* Okuma Metni:
________________

Çevre Kanunu: Bardak boş mu dolu
mu?
Türkiye Büyük Millet Meclisi geçen pazar günü Türk Ceza Kanunu'nu
kabul etti. Aslında kanun son iki maddesine kadar Meclis'te oylanmış, yürürlükle
ilgili maddelere gelindiğinde de kanun komisyona geri çekilmişti. Ama pazar günü
Meclis sadece bu kalan iki maddeyi kabul etmedi; yasadaki bir maddeyi değiştirdi
bir de madde ekledi.
Değiştirilen madde çevre suçlarıyla ilgili düzenlemeydi ve maddenin
uygulaması kanunun tamamından farklı olarak iki yıl sonra yürürlüğe
girecek şekilde değiştirildi.
Bu iki yıllık ertelemenin ardından Türkiye'de bir tartışma başladı ve
her zaman olduğu gibi mesele, "İki yıl boyunca çevreyi kirletmek
serbest" şeklinde takdim edildi. Hadi gazeteler ve gazeteciler bu konuda
yeterince bilgili değiller ama bu koroya ana muhalefet partisinin de katılması
şaşırtıcıydı.
Türkiye'de düne kadar çevreyi korumakla ilgili hangi mevzuat geçerliyse
bugün de o mevzuat geçerli. TCK yürürlüğe girdikten sonra da geçerli
kalmaya devam edecek.
Bu mevzuat, yetersizlikleri bakımından çokça eleştirilen ve belki son on
yıldır o yetersizliklerinin tamamlanmaya çalışıldığı bir mevzuat. Belki
de, Türkiye'de çevre korumadaki yetersizliğin en çok açığa çıktığı
nokta, Çevre Müsteşarlığı'nın eleman, araç-gereç ve bütçesindeki
yetersizlik.
Bunu bence mevcut mevzuatın getirdiği yaptırımların yetersizliği
izliyor.

________________

* İş Talebi 1: Çevre kanunu yazısında "Türkiye Büyük Millet" ifadesinden "girecek şekilde değiştirildi." ifadesine kadar uzanan bölümü, "pazar günü" yerine "cumartesi günü" koyarak düzenleyin ve yeniden yazın.
* İş Talebi 2: Çevre kanunu yazısını kaldığı yerden alıp sürdürün.

* Sağlanan Veriler:
________________

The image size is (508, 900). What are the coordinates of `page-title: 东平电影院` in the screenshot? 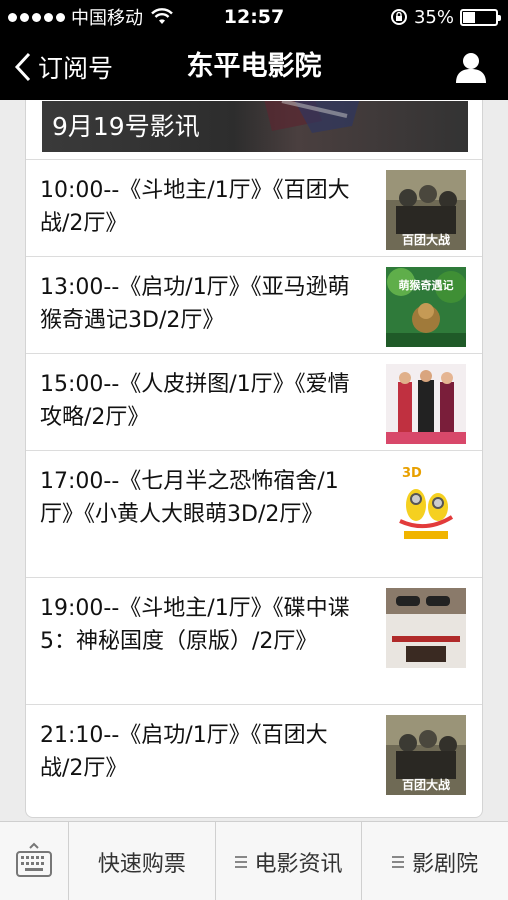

________________

* Yanıt 1:
Türkiye Büyük Millet Meclisi geçen cumartesi günü Türk Ceza Kanunu'nu
kabul etti. Aslında kanun son iki maddesine kadar Meclis'te oylanmış, yürürlükle
ilgili maddelere gelindiğinde de kanun komisyona geri çekilmişti. Ama cumartesi günü
Meclis sadece bu kalan iki maddeyi kabul etmedi; yasadaki bir maddeyi değiştirdi
bir de madde ekledi.
Değiştirilen madde çevre suçlarıyla ilgili düzenlemeydi ve maddenin
uygulaması kanunun tamamından farklı olarak iki yıl sonra yürürlüğe
girecek şekilde değiştirildi.

* Yanıt 2:
Şimdi bu şartlar geçerliyken ve ülkede çevre korumak için yapılan yatırımlar
'lüks' olarak görülürken, arıtma tesisine sahip olmadığı ve düzenli
çöp depolama alanları bulunmadığı için belediye başkanlarını hapse
atmak ne derece adil bir uygulama acaba?
Bir 'suç' yeterince büyük kalabalıklar tarafından işlenecek olursa 'suç'
olmaktan çıkar. Buna en güzel örnek gecekondular. Büyük kentlerimizin
etrafında milyonlarca insan Hazine arazilerini işgal edip buraya kurdukları
evlerde yaşıyorlar. Yaptıkları suç. Ama bu insanları hapse atmak ya da o
binaları yıkmak mümkün mü? Aynı durum belediye başkanları için de geçerli.
Kısacası, TCK'daki bu uygulaması iki yıl ertelenen çevreyle ilgili hüküm
bence bugün uygulanması zaten mümkün olmayan bir hükümdü. Yürürlüğe
girse de bir şey değişmeyecekti. Ben o hükmün iki yıl sonra uygulanabileceğinden
de şüpheliyim.
İşçisine maaş ödeyemeyen belediyelerin arıtma tesisine para ayıracaklarını
mı düşünüyorsunuz sahiden?
İçi zehir dolu olduğunu herkesin bildiği bir gemiyi sırf kendi bürokrasisi
ve mevzuatının karmaşıklığı yüzünden kendi karasularının dışına
atmayı başaramamış ve o geminin olduğu yerde batmasını seyretmiş bir ülkeden
söz ediyoruz.
Çevre konusunda bir şansımız Avrupa Birliği olabilir. AB ile en çetin
geçecek müzakere konularının başında çevre başlığı geliyor. Belki bu
aşamada AB'den gelecek bazı fonlarla belediyelerimizin gerçek arıtma
tesisleri kurması mümkün olabilir, çöp işleme tesisleri için de farklı
modeller bulunabilir.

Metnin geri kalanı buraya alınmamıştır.